Only the closing stretch of the material belongs in the answer: the line containing "Click the Toggle Switches / Modes button" and every line after it, copied exactly.

§ **TASK DATA**:

----------

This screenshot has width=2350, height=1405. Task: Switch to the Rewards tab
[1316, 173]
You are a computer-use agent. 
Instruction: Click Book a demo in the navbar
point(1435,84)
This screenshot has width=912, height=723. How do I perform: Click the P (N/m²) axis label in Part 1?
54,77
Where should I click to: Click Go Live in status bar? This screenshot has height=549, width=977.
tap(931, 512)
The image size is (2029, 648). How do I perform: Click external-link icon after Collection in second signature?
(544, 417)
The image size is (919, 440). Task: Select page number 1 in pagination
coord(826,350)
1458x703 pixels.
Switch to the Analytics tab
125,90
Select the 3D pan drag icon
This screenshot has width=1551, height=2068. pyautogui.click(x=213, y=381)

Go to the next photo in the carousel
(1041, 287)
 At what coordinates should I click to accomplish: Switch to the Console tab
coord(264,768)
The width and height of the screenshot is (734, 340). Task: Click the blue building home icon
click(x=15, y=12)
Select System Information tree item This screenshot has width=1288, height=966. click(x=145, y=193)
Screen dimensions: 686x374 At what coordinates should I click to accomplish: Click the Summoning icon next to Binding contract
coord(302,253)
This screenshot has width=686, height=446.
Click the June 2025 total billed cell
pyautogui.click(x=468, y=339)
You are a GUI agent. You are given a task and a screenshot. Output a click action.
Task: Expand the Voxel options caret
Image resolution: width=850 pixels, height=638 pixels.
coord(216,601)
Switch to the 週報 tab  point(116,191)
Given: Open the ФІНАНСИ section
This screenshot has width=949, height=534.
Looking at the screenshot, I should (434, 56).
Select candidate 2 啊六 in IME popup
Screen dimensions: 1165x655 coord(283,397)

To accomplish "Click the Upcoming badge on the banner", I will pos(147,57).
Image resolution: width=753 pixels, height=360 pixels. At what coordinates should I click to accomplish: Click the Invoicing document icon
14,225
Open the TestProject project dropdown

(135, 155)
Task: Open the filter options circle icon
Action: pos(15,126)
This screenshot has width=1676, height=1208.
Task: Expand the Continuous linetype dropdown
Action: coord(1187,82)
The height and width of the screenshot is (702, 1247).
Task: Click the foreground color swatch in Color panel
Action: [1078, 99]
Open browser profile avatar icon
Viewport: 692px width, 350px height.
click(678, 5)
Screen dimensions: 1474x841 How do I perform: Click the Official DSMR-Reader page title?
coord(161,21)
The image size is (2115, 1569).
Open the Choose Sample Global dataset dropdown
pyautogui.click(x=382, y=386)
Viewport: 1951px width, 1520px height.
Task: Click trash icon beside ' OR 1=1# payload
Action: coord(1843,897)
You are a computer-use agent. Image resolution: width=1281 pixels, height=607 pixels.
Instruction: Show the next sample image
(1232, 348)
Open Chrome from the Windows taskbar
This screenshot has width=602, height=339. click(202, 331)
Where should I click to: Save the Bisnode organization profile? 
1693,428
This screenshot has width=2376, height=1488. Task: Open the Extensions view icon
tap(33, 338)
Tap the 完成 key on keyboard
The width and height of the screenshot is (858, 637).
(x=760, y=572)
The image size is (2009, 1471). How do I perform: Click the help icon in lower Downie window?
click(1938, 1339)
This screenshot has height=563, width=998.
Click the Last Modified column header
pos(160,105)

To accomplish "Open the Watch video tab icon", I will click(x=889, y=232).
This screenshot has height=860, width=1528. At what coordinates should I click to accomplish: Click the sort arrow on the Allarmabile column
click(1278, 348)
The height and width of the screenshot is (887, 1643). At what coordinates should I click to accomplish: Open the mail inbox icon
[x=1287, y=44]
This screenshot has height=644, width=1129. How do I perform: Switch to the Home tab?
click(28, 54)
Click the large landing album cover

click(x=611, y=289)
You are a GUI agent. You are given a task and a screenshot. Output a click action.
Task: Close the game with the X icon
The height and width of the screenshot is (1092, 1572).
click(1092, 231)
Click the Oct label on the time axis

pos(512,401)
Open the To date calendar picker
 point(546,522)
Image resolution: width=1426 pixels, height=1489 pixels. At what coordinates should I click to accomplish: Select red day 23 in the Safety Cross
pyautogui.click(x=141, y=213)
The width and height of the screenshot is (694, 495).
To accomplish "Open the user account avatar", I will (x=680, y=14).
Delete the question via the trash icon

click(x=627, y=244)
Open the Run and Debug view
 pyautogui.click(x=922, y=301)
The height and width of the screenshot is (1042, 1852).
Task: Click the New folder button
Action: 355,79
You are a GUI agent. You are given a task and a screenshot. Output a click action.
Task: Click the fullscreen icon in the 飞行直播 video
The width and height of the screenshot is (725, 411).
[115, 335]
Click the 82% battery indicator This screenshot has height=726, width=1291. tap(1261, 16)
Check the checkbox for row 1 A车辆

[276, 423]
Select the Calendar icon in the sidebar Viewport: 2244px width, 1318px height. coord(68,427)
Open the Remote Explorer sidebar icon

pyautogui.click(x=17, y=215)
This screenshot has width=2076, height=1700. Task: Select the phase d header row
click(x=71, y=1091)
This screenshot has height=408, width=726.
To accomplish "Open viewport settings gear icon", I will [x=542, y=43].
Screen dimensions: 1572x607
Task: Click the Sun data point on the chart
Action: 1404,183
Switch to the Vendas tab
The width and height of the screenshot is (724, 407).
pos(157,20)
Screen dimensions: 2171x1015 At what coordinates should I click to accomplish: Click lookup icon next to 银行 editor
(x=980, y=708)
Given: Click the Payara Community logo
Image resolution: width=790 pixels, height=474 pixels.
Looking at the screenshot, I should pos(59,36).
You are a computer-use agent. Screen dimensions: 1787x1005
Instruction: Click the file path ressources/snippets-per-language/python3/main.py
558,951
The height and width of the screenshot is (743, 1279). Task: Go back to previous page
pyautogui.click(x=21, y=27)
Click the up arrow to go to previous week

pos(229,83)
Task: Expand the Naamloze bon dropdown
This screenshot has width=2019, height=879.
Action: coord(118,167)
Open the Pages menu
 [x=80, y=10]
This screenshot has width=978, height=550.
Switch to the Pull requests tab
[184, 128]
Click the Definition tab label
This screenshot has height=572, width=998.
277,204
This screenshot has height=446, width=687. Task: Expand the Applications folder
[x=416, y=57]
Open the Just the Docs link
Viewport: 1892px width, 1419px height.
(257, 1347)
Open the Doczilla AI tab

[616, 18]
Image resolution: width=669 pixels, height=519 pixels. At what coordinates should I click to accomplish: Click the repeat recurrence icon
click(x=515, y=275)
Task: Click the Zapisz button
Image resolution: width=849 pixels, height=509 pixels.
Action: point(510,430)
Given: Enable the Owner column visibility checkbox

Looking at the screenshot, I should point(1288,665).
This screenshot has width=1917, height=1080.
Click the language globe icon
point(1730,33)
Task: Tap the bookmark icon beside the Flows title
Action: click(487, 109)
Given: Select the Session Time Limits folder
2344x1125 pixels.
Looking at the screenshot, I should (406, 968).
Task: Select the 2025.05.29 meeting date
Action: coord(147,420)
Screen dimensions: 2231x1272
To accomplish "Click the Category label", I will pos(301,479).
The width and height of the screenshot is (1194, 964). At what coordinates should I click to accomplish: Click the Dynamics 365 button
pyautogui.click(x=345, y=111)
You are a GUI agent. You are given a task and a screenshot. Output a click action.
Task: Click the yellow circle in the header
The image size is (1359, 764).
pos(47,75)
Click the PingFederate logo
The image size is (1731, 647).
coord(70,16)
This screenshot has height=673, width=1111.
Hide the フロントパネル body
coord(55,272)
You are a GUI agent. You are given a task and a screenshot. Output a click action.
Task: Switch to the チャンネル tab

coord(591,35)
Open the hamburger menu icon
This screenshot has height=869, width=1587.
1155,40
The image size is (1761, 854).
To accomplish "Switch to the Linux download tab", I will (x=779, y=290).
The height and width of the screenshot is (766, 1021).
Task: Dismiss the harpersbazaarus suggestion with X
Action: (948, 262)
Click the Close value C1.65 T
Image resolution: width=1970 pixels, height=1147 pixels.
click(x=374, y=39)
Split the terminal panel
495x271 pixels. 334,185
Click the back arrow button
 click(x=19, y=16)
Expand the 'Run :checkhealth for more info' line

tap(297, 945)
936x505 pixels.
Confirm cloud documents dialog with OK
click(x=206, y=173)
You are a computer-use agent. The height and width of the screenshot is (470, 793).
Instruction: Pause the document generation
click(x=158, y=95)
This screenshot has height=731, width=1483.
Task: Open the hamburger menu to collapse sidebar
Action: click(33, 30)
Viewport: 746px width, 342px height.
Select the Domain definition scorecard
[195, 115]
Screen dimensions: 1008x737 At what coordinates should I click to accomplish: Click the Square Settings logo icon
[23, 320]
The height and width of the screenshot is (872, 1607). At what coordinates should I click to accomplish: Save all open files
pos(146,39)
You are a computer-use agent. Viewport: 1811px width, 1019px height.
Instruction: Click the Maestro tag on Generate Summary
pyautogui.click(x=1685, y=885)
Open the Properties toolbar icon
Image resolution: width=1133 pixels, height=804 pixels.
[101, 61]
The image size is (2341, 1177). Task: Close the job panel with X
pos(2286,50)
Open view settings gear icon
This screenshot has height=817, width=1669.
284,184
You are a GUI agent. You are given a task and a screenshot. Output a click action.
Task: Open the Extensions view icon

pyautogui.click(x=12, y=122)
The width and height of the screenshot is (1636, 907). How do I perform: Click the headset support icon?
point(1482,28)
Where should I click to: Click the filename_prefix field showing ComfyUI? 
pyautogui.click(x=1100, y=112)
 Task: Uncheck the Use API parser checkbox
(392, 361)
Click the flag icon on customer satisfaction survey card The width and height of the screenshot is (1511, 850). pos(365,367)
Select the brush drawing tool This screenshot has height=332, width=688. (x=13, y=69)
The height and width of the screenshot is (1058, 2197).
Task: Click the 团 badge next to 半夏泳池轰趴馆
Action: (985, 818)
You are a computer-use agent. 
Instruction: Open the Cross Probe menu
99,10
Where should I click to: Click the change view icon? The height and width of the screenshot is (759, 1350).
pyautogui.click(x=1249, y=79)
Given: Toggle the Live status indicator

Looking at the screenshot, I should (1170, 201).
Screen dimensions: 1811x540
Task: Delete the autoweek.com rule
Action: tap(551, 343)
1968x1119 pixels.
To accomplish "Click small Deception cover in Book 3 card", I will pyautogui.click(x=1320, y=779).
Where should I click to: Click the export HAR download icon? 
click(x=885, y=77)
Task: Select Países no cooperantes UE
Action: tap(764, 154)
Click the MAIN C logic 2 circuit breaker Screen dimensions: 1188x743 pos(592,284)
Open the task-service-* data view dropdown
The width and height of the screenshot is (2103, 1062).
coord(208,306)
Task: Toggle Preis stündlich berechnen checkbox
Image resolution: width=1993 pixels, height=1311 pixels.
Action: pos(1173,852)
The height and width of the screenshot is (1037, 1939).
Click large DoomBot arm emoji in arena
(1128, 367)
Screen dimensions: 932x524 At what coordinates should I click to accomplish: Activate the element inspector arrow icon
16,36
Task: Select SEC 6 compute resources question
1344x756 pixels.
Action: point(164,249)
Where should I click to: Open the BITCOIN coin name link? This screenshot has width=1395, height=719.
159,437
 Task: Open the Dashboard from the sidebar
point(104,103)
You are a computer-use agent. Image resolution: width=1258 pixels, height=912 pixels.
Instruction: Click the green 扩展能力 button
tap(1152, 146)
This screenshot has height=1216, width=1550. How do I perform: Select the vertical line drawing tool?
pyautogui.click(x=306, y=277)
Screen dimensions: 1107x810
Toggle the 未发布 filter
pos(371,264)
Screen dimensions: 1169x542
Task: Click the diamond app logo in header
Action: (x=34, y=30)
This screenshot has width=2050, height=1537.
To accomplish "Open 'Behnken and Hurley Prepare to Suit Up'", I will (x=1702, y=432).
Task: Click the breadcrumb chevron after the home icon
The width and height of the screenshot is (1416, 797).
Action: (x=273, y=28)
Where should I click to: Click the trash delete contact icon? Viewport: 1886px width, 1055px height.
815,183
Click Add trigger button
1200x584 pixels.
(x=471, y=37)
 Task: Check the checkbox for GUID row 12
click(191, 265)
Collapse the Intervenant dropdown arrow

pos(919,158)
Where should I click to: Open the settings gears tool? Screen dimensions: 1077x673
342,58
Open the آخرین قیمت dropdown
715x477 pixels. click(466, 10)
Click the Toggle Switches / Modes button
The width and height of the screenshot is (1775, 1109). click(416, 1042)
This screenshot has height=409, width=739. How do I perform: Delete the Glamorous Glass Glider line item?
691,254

----------

§ **TASK ANSWER**:
Click the Toggle Switches / Modes button
The width and height of the screenshot is (1775, 1109). click(416, 1042)
This screenshot has height=409, width=739. How do I perform: Delete the Glamorous Glass Glider line item?
691,254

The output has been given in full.